** WORK ITEM **
Look through the records below for the line with "Task: Select Format" and the line with "You are a computer-use agent. Viewport: 1080px", then return those lines and all lines between, exactly.

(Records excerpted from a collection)
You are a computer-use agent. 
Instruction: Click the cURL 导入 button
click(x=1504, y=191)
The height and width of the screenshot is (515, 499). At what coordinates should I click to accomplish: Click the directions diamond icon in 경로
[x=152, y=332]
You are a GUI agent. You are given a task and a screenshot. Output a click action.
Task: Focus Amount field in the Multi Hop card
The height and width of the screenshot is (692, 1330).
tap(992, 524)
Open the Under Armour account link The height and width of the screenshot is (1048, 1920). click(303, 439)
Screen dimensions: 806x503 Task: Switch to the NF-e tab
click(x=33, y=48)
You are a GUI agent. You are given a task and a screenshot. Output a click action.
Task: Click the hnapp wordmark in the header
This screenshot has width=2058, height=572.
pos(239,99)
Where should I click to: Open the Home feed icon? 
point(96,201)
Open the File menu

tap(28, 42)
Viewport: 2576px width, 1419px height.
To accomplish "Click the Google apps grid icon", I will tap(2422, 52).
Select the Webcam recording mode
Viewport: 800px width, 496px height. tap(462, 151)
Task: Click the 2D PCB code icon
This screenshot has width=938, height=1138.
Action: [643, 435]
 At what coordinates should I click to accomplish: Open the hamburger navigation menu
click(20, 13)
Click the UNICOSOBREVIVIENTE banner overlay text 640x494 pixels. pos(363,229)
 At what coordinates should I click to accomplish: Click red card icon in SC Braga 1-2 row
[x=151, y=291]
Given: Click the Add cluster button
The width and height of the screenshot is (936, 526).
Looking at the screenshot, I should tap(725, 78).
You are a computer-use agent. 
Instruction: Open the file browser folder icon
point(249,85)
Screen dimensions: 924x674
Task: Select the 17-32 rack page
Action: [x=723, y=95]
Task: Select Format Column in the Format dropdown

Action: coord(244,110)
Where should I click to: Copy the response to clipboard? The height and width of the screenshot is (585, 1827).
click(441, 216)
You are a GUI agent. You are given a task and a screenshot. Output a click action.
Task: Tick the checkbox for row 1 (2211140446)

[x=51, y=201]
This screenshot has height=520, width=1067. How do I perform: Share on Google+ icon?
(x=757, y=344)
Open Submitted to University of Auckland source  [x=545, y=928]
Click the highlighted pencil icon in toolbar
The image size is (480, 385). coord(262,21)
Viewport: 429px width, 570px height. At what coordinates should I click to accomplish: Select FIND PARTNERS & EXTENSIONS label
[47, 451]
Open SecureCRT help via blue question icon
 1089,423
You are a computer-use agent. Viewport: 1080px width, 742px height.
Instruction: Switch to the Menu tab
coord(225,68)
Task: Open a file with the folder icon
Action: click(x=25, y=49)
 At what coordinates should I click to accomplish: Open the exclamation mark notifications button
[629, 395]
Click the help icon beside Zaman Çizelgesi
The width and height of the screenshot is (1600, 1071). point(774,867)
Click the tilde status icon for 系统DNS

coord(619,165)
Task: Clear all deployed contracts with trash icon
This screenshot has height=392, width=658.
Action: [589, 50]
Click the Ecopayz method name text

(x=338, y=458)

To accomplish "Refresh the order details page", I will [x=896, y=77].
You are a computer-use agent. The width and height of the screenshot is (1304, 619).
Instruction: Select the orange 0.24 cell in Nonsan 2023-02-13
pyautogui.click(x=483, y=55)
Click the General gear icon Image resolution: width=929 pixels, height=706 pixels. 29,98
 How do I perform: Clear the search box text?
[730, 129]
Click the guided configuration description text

** OUTPUT **
Task: Select Format Column in the Format dropdown

Action: coord(244,110)
Where should I click to: Copy the response to clipboard? The height and width of the screenshot is (585, 1827).
click(441, 216)
You are a GUI agent. You are given a task and a screenshot. Output a click action.
Task: Tick the checkbox for row 1 (2211140446)

[x=51, y=201]
This screenshot has height=520, width=1067. How do I perform: Share on Google+ icon?
(x=757, y=344)
Open Submitted to University of Auckland source  [x=545, y=928]
Click the highlighted pencil icon in toolbar
The image size is (480, 385). coord(262,21)
Viewport: 429px width, 570px height. At what coordinates should I click to accomplish: Select FIND PARTNERS & EXTENSIONS label
[47, 451]
Open SecureCRT help via blue question icon
 1089,423
You are a computer-use agent. Viewport: 1080px width, 742px height.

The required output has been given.